【ブログ】典型契約③

2019-02-20

こんにちは。東京都千代田区神田にある法律事務所,アトラス総合法律事務所の佐々木です。
 前回は,民法の典型契約のうち,贈与(民法549条)の事例を紹介しました。今日は,みなさんにとっても日々の生活の中で関わりの深い,売買契約(民法555条)をみていきます。

 まず,条文をみてみますと,「当事者の一方がある財産権を相手方に移転することを約し,相手方がこれに対してその代金を支払うことを約すること」で売買契約が成立します。贈与の場合もそうなのですが,これ売ります,これ買います,という意思の合致のみで契約が成立します。しかし何か違和感ありませんか。というのも,この条文によれば,実際に物を渡すことも,実際にお金を支払うことも契約の成立には必要ではないことになります。
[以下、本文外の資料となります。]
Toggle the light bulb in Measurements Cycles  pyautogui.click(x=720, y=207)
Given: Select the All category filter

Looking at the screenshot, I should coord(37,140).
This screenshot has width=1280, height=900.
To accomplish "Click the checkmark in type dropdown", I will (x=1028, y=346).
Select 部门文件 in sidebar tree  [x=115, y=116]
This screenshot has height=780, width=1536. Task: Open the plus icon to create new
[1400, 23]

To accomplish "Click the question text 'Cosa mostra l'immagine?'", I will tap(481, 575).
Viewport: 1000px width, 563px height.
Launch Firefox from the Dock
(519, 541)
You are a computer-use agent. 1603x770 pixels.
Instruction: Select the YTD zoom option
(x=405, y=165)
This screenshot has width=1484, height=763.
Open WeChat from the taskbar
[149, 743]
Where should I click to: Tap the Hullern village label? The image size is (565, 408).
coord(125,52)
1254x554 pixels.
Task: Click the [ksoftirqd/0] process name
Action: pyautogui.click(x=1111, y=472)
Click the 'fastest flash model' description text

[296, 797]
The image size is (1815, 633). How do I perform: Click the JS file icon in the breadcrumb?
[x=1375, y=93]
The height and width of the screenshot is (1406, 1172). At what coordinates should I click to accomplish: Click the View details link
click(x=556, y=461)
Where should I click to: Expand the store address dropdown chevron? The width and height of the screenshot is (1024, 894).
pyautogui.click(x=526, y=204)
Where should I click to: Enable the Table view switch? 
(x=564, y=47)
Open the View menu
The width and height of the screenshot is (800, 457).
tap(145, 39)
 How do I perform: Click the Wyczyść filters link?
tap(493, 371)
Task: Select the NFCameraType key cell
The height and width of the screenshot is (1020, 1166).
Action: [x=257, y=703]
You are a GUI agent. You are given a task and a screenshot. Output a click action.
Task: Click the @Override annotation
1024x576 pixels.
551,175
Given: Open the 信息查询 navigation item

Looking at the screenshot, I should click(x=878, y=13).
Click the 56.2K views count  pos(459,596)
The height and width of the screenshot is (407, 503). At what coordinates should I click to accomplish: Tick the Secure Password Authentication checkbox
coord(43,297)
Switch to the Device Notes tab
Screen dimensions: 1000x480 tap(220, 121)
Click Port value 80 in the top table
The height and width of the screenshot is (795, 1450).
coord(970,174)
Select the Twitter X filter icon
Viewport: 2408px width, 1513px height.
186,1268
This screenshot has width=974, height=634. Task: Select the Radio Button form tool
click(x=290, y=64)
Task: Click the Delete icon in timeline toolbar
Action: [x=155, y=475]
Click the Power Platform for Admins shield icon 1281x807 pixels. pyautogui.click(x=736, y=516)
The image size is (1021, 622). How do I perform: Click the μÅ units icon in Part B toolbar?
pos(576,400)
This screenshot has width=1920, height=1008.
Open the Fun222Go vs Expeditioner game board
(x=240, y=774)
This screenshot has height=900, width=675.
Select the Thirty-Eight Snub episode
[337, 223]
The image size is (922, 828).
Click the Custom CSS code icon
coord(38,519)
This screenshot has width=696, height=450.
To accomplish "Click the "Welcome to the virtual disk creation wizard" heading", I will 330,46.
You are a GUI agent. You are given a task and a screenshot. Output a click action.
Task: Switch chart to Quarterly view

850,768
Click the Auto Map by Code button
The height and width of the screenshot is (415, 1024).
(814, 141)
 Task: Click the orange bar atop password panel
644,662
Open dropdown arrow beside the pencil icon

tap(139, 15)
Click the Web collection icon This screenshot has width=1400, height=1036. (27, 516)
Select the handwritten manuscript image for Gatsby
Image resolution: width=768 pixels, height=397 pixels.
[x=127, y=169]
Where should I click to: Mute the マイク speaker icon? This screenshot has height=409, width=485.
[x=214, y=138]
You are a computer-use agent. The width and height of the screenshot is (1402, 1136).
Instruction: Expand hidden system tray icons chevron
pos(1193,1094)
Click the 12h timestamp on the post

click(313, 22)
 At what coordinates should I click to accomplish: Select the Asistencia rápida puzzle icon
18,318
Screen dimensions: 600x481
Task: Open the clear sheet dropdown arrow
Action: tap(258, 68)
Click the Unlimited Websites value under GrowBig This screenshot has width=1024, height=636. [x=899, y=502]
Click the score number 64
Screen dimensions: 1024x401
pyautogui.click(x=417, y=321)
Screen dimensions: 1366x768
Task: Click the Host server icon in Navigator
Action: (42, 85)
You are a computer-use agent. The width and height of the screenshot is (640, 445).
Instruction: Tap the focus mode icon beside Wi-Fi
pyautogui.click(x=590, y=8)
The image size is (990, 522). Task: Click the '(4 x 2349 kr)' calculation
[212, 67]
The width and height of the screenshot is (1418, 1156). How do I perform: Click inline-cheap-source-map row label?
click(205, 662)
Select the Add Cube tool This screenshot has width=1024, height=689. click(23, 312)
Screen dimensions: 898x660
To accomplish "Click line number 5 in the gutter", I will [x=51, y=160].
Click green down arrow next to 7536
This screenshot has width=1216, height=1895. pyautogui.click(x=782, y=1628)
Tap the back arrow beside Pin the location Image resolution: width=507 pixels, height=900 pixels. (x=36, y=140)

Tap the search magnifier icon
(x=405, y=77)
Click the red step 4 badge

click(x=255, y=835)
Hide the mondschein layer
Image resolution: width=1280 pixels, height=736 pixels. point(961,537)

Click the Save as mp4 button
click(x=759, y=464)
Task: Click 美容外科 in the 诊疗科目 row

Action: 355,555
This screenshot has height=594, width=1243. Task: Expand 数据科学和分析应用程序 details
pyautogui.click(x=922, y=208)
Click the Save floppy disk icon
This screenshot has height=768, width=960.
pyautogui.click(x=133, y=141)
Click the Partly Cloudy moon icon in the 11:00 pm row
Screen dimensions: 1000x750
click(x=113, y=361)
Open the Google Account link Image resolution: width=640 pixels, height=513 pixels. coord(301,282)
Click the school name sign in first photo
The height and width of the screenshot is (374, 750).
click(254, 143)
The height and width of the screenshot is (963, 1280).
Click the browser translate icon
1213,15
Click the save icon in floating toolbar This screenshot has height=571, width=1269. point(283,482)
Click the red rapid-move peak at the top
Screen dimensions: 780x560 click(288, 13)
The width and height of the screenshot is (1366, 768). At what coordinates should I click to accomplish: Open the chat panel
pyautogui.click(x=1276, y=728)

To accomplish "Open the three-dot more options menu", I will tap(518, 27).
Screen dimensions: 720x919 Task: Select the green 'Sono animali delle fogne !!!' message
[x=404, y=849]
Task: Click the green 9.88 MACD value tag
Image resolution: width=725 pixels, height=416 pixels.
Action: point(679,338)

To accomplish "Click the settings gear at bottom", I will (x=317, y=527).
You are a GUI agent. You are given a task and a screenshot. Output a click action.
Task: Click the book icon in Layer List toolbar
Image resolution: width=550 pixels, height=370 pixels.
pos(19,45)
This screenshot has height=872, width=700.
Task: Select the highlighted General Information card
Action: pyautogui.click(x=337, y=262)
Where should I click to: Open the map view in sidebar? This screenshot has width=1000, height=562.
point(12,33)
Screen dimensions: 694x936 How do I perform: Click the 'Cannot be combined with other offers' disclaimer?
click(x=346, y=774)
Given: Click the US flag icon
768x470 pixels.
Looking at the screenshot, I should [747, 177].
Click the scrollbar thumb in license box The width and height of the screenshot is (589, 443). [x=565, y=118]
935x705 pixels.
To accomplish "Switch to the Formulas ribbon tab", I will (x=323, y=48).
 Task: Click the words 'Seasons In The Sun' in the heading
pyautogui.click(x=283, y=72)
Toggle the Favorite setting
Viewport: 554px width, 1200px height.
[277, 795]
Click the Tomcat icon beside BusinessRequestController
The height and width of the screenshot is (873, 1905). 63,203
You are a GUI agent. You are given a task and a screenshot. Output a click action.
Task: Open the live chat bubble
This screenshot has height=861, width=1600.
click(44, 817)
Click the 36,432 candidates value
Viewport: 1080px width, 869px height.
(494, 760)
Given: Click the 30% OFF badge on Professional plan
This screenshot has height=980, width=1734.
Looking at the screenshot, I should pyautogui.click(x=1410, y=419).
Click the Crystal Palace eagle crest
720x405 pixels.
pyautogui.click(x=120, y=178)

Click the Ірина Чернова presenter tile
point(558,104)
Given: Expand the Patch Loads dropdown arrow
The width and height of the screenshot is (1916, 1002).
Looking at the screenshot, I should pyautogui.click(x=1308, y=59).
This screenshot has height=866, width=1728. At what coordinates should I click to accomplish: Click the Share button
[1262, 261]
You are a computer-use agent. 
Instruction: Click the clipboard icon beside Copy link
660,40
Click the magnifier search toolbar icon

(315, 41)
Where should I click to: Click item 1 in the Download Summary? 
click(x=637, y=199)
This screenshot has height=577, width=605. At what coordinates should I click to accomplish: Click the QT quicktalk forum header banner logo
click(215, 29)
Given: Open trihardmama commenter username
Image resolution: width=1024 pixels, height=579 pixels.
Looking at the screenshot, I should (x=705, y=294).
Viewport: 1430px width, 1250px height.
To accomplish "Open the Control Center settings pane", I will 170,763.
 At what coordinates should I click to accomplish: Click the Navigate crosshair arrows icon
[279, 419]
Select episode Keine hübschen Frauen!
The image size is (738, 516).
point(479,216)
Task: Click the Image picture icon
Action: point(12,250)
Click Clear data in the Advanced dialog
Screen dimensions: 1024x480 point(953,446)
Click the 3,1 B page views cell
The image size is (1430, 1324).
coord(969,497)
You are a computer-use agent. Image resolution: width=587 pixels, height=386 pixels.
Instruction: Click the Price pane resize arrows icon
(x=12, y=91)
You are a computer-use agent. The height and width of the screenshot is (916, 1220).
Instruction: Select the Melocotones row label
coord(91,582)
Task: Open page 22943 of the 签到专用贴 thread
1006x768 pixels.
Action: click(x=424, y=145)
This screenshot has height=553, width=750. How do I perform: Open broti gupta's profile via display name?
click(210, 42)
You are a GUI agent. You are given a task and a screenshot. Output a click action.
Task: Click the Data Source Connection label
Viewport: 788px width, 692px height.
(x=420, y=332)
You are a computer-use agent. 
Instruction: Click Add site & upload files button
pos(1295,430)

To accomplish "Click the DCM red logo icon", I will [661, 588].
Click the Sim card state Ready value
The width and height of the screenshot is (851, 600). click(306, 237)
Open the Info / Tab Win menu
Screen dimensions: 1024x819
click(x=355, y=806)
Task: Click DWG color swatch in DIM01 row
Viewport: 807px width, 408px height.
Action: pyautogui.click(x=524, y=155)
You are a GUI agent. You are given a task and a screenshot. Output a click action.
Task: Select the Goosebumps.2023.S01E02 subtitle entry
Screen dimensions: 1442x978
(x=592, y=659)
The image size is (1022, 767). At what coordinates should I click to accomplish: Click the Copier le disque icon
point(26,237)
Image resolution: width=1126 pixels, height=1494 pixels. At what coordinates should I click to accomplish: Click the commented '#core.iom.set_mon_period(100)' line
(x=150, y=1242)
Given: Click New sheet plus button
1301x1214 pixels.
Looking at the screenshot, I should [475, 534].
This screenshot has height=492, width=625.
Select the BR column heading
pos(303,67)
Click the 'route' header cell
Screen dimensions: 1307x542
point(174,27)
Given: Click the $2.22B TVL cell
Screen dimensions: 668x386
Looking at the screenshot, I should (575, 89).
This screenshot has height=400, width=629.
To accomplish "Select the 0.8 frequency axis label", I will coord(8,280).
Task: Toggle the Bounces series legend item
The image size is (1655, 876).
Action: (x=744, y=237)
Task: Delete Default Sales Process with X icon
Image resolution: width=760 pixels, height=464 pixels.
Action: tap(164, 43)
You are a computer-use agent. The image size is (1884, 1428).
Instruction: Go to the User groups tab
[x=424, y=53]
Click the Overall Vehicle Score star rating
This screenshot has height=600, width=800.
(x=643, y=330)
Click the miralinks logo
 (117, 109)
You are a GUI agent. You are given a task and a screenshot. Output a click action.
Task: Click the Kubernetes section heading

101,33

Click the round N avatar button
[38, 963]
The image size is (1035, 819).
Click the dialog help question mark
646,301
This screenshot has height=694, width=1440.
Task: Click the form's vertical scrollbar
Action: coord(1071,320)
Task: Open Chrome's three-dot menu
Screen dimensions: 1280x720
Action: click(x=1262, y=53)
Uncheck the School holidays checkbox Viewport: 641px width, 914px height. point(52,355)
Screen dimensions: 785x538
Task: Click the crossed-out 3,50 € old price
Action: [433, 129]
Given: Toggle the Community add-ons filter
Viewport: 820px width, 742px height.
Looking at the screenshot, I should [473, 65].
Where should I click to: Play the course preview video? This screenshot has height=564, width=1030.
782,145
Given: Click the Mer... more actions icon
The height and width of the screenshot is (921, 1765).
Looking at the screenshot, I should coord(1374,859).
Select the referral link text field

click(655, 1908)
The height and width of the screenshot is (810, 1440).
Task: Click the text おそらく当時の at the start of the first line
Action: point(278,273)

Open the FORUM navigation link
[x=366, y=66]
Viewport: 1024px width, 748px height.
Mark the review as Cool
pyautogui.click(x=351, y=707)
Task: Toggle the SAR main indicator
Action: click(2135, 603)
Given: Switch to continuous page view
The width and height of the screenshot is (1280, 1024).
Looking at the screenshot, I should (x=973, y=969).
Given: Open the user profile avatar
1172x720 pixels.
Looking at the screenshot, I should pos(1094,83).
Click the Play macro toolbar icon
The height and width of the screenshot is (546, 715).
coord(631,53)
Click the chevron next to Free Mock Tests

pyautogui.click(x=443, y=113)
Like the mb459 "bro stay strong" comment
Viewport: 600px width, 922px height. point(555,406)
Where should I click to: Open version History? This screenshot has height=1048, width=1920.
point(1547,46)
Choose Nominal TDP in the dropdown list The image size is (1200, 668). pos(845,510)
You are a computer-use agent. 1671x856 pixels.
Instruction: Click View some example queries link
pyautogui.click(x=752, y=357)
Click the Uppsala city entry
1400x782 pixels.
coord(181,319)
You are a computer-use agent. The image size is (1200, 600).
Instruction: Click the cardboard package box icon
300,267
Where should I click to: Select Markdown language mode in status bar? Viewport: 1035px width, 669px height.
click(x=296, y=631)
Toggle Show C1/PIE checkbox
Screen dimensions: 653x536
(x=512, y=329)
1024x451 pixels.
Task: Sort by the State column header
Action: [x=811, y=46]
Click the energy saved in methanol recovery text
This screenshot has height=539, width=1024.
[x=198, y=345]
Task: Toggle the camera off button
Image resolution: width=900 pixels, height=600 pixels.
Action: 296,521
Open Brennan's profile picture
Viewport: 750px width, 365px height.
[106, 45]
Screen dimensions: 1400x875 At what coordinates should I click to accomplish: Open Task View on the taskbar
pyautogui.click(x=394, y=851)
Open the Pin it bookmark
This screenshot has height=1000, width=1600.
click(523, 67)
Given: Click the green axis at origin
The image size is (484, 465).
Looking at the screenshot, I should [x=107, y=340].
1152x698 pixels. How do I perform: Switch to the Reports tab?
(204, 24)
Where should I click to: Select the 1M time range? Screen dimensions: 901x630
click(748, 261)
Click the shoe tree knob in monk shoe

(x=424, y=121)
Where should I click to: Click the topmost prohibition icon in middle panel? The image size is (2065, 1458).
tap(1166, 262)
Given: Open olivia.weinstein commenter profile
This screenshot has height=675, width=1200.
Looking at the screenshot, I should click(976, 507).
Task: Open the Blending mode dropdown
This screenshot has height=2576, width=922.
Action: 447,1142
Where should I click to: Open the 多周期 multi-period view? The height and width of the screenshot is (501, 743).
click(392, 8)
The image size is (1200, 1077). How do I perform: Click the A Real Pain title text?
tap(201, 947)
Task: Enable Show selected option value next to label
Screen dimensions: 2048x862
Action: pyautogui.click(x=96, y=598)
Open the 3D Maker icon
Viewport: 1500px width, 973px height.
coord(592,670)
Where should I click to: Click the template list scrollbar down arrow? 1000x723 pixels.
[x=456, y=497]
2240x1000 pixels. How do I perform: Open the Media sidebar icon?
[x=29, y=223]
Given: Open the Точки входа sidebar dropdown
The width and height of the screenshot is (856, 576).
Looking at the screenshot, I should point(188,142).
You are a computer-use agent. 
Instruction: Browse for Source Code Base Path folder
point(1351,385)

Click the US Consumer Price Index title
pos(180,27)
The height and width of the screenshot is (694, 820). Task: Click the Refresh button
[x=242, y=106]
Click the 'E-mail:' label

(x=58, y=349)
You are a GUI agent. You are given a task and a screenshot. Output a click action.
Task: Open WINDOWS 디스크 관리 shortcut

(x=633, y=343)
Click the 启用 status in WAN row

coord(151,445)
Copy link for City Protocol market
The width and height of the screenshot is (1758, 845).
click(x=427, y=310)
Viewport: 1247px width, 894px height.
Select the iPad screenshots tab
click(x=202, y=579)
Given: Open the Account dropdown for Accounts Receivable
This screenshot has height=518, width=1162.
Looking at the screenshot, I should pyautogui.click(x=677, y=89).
 ラーメン屋の事例でいえば,ラーメン店の店主Xが製麺所Yとの間でYから麺を仕入れる代わりにXがその代金を支払う合意をした,時点で契約が成立します。その後はお互いに,店主XはYに代金を支払うこと,製麺所YはXに麺を納入すること,が契約内容になり,XYは合意した契約内容に拘束されることになります。

 次回以降も私のブログでは,典型契約の各類型を説明していきます。